David was chasing him when Jiminez-Duran suddenly stopped, turned around and punched him in the face, David said. The officer pulled out his baton and hit him once on the upper thigh.

"Instead of stopping or giving up, he charged me," David told the jury.

David turned and ran, he said, and Jiminez-Duran chased him for a distance before David turned, dropped his baton and grabbed his Taser gun. The electrically-charged prongs stuck in Jiminez-Duran's chest and he screamed, but he barely paused. One of the prongs fell out, and he came at the officer again.

The officer continued running, he said. Jiminez-Duran reached down and picked up David's discarded baton and held it over his head like a hatchet, David testified. David said the man was swinging at him, and he was ducking as he ran from him.

When the chase entered a construction area, David said he pulled out his gun and told Jiminez-Duran to stop or he'd shoot. Jiminez-Duran kept charging toward the officer with the baton, David said, but instead of shooting he turned and again started running from him.

Then, David said, he stopped, pivoted and fired a shot from four or five feet away, hitting Jiminez-Duran in the abdomen. David said he saw the front of the Jimenez-Duran's white tank top turn red.

Jiminez-Duran screamed and fell to the ground -- but then popped right back up, still swinging the baton, David said. David said he ran about 12 feet, then he turned and shot him again.

"He did the exact same thing -- he screamed, fell and got up," David said.

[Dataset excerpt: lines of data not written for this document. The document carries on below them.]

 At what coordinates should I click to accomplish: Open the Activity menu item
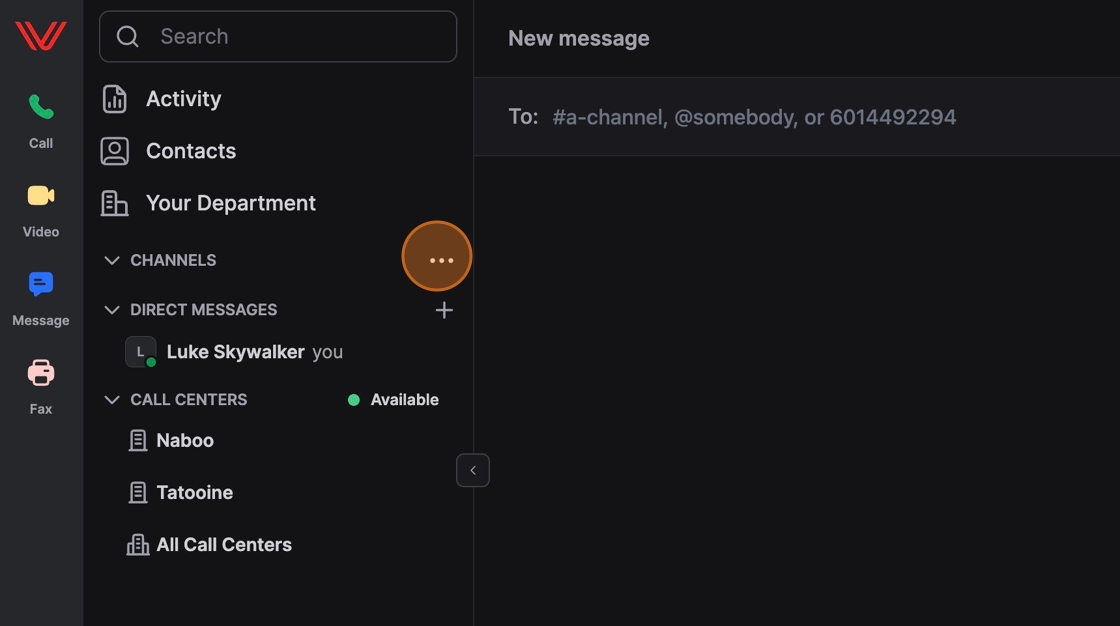click(183, 99)
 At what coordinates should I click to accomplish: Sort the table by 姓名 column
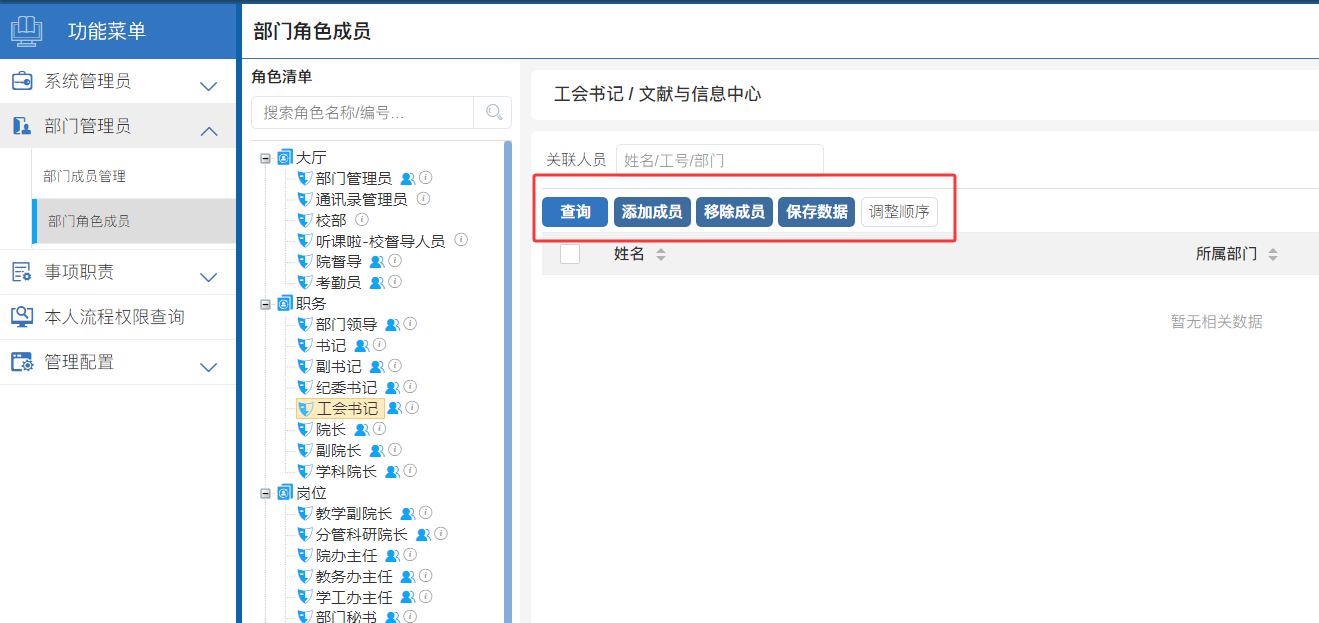click(660, 255)
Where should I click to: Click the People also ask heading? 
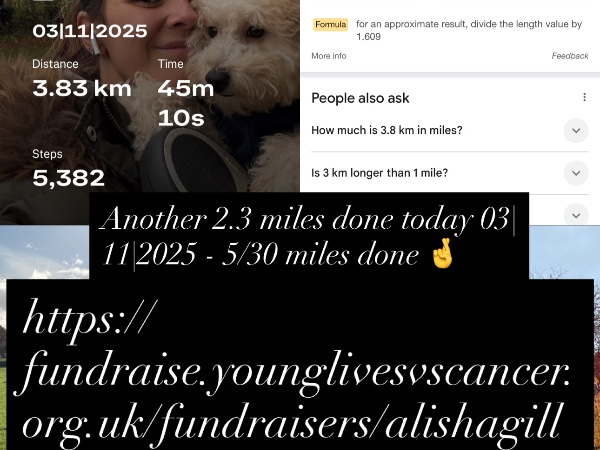pos(360,98)
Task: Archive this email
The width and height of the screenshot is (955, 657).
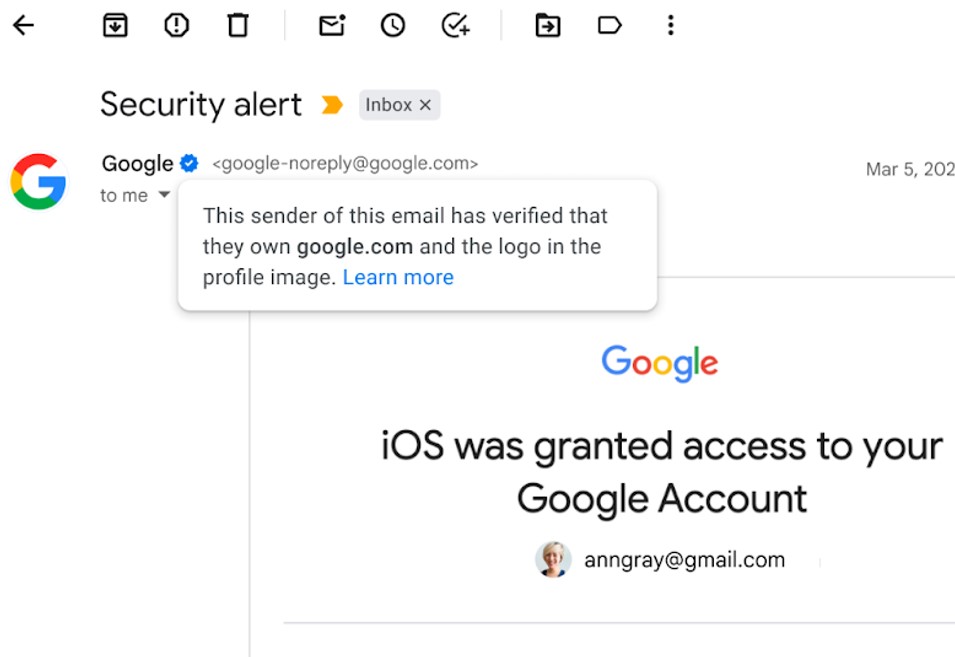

David turned and ran again, then stopped, turned and fired once more. Jiminez-Duran let out a quick yell, collapsed, then sat up, still holding the baton, then collapsed a final time. He was pronounced dead at University Medical Center.

"He was trying to use deadly force on me, and I was just trying to defend myself," David said.

Ybarra, a passenger on the bus and a passerby all gave testimony matching David's description -- that Jiminez-Duran kept coming at David with a baton in his hand.

Dr. Lary Simms, a medical examiner with the Clark County coroner's office, said Jiminez-Duran was shot in the pelvis, abdomen and chest. Simms said Jiminez-Duran had methamphetamine in his system "at levels that could make someone very agitated," he said.